Psalms for every emotion

When you ponder in that fashion – letting words from Scripture sink in and move you – you open yourself to God’s wisdom for you. But, with 150 Psalms to choose from, you can choose one that feels right for you at the moment.

“No one Psalm has everything for everyone,” Sr. Susan says. “If I need comfort, I might turn to one of my favorites. I love Psalm 25: I wait for you, O Lord; I lift up my soul to my God. I also love Psalm 27: The Lord is my light and my salvation; whom do I fear? But sometimes I’ll just open the book to any page, and see what I find.”

As for relating the Psalms to our own lives, Sr. Marilyn Ring, OSB, says the human condition hasn’t changed a bit since they first were written.

“There is still evil, there is still hope in the world,” she says. “The Psalms are poetry, and you can do in poetry what you cannot do in prose. You can rage against God, for one thing. I get angry with God. I need to be able to say, ‘Where were you during this crisis?’

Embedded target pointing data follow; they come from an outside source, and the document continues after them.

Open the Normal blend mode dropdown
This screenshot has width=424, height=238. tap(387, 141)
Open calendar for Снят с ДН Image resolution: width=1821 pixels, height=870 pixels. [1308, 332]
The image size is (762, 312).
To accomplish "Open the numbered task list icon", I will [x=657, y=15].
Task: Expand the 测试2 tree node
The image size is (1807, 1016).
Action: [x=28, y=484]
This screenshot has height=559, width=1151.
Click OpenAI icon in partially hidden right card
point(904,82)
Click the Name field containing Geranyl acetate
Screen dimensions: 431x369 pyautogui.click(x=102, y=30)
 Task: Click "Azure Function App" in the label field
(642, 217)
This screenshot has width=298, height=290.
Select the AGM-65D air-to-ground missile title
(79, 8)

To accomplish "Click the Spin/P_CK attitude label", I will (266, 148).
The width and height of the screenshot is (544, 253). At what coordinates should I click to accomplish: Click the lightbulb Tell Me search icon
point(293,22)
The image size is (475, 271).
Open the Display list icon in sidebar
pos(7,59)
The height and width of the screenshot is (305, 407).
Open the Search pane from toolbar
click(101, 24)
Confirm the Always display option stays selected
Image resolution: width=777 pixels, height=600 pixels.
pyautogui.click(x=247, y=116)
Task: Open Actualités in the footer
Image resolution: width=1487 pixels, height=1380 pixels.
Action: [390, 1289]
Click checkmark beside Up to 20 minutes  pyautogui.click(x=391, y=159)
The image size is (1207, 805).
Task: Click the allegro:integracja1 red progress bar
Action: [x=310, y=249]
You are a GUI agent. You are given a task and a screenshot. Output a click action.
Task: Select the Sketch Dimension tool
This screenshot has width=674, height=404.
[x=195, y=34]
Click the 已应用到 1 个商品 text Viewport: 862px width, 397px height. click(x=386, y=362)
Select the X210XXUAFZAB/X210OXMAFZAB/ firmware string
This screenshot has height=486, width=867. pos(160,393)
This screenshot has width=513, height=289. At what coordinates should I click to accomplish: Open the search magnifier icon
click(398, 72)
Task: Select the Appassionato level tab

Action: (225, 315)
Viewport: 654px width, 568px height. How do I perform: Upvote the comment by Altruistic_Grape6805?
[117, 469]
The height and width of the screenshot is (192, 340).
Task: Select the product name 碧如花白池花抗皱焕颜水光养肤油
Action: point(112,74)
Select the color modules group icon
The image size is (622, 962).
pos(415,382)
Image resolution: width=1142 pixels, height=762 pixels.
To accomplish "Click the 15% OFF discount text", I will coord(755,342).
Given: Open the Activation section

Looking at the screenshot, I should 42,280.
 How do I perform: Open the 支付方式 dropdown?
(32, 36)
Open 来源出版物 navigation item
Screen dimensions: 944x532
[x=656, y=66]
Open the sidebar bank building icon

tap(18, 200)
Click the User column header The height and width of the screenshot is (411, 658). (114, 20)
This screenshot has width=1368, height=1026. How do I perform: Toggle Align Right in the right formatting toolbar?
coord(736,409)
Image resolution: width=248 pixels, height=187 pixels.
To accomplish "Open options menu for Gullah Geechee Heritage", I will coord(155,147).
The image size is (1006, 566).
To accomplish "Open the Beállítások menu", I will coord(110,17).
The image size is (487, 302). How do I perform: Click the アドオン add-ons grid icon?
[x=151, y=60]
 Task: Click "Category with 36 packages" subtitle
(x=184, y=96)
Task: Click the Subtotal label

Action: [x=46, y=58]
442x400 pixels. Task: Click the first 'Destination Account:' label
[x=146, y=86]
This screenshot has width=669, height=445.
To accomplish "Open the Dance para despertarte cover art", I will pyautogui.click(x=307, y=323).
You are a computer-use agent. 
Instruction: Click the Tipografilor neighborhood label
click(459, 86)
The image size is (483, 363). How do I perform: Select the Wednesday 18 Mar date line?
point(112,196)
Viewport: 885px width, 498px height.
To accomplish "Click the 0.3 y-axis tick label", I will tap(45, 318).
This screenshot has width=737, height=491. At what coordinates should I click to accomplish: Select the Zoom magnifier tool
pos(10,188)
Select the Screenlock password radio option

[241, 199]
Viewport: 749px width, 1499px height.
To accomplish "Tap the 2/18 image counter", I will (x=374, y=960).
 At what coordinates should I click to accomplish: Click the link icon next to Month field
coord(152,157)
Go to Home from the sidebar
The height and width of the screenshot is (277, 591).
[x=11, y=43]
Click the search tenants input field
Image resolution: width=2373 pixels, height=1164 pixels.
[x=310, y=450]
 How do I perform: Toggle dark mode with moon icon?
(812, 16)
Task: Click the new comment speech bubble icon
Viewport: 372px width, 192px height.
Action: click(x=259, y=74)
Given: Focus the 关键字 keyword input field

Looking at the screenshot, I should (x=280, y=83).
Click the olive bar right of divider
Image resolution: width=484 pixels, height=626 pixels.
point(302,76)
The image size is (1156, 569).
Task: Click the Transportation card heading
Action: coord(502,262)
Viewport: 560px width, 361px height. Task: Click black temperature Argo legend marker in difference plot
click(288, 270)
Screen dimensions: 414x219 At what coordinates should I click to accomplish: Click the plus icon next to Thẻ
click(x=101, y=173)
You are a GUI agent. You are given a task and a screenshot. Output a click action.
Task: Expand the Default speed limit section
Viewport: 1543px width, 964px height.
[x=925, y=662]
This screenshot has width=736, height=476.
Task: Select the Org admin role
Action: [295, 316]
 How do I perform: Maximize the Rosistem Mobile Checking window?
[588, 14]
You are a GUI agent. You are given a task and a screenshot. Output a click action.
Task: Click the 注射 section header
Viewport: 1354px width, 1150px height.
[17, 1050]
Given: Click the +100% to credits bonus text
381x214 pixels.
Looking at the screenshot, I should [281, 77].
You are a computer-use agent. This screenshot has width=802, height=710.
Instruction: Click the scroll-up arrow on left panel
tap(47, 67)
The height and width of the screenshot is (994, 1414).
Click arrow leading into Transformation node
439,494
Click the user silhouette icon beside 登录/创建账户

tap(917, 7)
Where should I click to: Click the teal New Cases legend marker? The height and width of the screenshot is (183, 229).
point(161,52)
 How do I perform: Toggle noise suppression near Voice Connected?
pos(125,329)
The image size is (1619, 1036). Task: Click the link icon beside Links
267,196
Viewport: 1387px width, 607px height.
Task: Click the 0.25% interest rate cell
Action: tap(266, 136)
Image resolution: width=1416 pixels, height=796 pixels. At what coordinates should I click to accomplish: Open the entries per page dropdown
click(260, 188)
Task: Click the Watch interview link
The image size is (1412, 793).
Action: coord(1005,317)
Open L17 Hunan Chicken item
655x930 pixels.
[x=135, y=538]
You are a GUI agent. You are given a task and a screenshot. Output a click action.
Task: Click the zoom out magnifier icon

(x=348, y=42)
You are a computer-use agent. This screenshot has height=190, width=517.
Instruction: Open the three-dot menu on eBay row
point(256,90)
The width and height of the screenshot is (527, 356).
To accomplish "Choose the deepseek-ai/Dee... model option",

“The poetry of the Psalms allows me to say that, while turning my heart toward hope, and God’s goodness, at the end.”

That the Psalmists deeply believed in, confided in, trusted in and hoped in God – the same God as we pray to today – provides a profound connection with all of humanity, living and dead.

“When we pray the Psalms, we are the voice of the Church,” Sr. Susan says. “We pray with those who went before us and those who will come after us. We pray for those who do not have the heart to pray for themselves. When we go into chapel to pray How long, Lord? Will you utterly forget me? (Ps. 13), our voices become the voices of those who are in such despair that they cannot find their own voice. That is, I may not need to pray that prayer right now, but someone, somewhere needs to pray it. I lift my voice for that person.”

The power of the Psalms is difficult to overstate. Truly, they give voice to the heart and soul of what makes us – and Jesus Christ himself – human.

When we pray them, or are enveloped by the prayers of those who pray for us all, we experience God’s Word from the beginning, for now, and for all time.